Newswise — GAINESVILLE, Fla. --- Unlike most graduating college seniors, Javan Brown gets up at 5:30 every morning. While his classmates sleep in, Brown goes to the Army ROTC center on the University of Florida campus to go through physical training and to train other cadets.
Brown will graduate Friday from the UF College of Agricultural and Life Sciences with a bachelor’s degree in family, youth and community sciences. He will be among 658 UF CALS students earning bachelor’s degrees at the April 29 commencement. Another 84 will receive master’s degrees while 59 will get doctorates, according to figures provided by the UF CALS dean’s office. CALS is part of the UF Institute of Food and Agricultural Sciences.
When he gets his diploma, Brown will also be commissioned as a second lieutenant in the U.S. Army. He intends to make the military his first career. After that, who knows? He has a passion for helping others.

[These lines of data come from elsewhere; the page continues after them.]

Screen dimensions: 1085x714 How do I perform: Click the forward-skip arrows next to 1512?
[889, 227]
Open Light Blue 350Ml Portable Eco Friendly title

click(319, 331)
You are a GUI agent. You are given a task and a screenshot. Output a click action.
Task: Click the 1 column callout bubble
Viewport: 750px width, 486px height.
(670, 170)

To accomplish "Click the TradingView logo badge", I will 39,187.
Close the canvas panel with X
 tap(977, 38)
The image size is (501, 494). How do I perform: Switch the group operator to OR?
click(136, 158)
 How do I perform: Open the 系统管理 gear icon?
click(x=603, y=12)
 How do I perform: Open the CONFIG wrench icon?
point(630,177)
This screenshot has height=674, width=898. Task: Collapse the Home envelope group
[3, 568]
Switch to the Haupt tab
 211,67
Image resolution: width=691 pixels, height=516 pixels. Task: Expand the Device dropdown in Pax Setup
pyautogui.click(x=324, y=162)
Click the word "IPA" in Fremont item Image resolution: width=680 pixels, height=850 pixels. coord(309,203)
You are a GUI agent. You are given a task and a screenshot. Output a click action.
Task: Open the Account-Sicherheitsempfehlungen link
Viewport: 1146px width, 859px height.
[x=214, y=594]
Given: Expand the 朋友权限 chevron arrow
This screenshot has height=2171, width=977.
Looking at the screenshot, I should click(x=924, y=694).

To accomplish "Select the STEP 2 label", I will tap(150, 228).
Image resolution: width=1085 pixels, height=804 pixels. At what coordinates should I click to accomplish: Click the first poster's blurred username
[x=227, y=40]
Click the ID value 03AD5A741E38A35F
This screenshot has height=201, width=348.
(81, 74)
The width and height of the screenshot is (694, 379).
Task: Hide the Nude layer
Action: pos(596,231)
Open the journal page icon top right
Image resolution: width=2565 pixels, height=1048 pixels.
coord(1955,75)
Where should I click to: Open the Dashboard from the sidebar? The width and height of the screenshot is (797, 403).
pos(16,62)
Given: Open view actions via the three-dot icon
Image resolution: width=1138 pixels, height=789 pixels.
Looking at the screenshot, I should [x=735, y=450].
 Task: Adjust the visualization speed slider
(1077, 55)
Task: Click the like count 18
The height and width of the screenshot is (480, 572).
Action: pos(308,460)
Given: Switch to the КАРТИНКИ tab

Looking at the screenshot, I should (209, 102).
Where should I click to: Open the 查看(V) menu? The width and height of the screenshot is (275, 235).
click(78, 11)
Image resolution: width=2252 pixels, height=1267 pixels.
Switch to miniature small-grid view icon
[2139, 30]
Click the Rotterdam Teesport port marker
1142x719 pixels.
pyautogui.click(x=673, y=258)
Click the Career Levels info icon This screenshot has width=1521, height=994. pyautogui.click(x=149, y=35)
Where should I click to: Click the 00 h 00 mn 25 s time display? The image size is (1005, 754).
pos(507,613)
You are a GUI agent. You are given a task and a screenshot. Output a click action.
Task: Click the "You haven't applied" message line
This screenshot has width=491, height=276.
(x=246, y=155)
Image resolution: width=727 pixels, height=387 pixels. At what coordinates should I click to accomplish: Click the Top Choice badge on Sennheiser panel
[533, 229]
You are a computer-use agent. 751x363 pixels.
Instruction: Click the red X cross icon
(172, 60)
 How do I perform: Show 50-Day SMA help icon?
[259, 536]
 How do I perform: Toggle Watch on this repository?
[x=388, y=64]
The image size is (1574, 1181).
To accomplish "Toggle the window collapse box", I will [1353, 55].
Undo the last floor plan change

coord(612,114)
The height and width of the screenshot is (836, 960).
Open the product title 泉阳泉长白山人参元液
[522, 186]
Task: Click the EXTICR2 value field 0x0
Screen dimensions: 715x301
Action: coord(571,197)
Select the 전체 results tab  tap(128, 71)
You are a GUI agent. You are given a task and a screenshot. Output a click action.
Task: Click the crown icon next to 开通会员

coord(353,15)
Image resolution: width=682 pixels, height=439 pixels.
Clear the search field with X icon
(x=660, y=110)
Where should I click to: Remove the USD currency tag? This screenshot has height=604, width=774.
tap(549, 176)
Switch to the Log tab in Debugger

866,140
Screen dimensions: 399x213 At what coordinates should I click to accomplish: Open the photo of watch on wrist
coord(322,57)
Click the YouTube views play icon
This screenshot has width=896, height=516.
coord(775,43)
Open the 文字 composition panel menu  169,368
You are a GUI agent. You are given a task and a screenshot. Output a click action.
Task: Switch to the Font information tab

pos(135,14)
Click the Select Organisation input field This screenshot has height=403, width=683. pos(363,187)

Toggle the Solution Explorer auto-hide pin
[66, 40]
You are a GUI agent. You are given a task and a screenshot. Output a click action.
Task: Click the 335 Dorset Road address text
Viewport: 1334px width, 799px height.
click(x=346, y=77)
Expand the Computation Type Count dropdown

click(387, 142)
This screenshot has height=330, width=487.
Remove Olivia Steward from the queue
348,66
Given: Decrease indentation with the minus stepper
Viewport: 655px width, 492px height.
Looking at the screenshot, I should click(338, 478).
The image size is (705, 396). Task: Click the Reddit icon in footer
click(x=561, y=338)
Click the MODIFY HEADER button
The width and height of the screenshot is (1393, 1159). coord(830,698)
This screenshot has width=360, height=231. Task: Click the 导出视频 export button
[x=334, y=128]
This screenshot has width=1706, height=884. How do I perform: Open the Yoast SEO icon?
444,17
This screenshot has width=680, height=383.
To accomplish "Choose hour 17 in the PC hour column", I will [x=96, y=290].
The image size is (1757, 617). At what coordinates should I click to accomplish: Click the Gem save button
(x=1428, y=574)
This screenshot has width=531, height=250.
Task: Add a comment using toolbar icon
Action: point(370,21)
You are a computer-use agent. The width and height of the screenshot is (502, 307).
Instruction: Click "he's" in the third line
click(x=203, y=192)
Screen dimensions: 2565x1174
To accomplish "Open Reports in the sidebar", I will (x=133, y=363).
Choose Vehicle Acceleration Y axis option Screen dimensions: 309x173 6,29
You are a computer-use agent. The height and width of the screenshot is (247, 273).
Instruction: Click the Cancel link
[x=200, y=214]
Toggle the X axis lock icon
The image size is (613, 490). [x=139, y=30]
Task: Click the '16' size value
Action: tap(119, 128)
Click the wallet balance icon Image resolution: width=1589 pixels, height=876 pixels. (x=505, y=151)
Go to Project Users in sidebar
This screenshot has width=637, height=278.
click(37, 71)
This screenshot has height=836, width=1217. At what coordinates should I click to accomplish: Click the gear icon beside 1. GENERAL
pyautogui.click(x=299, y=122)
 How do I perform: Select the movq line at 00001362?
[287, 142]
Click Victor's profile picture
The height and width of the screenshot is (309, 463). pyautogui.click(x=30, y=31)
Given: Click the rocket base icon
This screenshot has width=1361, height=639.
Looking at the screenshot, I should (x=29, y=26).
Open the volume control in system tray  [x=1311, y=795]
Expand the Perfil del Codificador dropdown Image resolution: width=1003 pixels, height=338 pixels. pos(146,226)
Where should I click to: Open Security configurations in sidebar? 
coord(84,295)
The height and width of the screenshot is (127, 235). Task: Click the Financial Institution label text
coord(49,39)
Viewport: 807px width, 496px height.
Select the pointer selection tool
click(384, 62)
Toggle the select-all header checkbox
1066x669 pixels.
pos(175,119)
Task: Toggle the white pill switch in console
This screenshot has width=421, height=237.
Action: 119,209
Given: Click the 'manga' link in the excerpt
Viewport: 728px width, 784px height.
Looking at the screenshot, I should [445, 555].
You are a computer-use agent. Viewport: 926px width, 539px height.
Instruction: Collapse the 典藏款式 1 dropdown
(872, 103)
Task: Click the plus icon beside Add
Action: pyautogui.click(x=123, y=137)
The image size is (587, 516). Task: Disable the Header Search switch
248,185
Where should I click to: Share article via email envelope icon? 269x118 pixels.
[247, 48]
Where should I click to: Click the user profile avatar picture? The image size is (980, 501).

“People can improve their position,” Brown said. “But if they don’t know how, it’s tough. I want to motivate and empower people. If you get a map and identify where you want to go, you can succeed.”
Born in Kingston, Jamaica, Brown spent 13 years on the island before moving to South Florida and graduating from North Miami Beach High School. Now 26, Brown didn’t go to college right after high school. He spent about six months helping take care of his cousin, who had leukemia.
“You could call that a little bit of personal development,” Brown said.
He then signed up for duty in the Florida Army National Guard and spent one year in Iraq.
Brown returned to Florida and went to Santa Fe College in Gainesville, where he studied business administration. He later found other interests, spurred partly by a sociology instructor at SFC. Interactions with classmates led Brown to ask questions and diligently study civics, civil rights and more. He was also elected senate president and inducted into the Student Hall of Fame at SFC.
In 2014, he transferred to UF, and at UF CALS, Brown said he learned many things including these: Ask people questions about what they’re going through and take time to listen to them.
Among his coursework, Brown took a class called “Contemporary Family Problems and Interventions” from Heidi Radunovich, an associate professor in family, youth and community sciences.
Radunovich said she was impressed with his hard work and dedication.
“He pushed himself very hard this semester,” Radunovich said. “He demands a lot of himself and had many responsibilities related to military service in the spring semester. I’m very proud of his service and think he will do very well in the military.”
While Brown will make a career out of the military then retire after 25 years or so and find another vocation, other UF CALS graduates will take different paths. Approximately 50 percent will continue their education in graduate or professional school. Others will begin careers as managers, teachers, scientists and marketers in private companies, government and non-governmental agencies.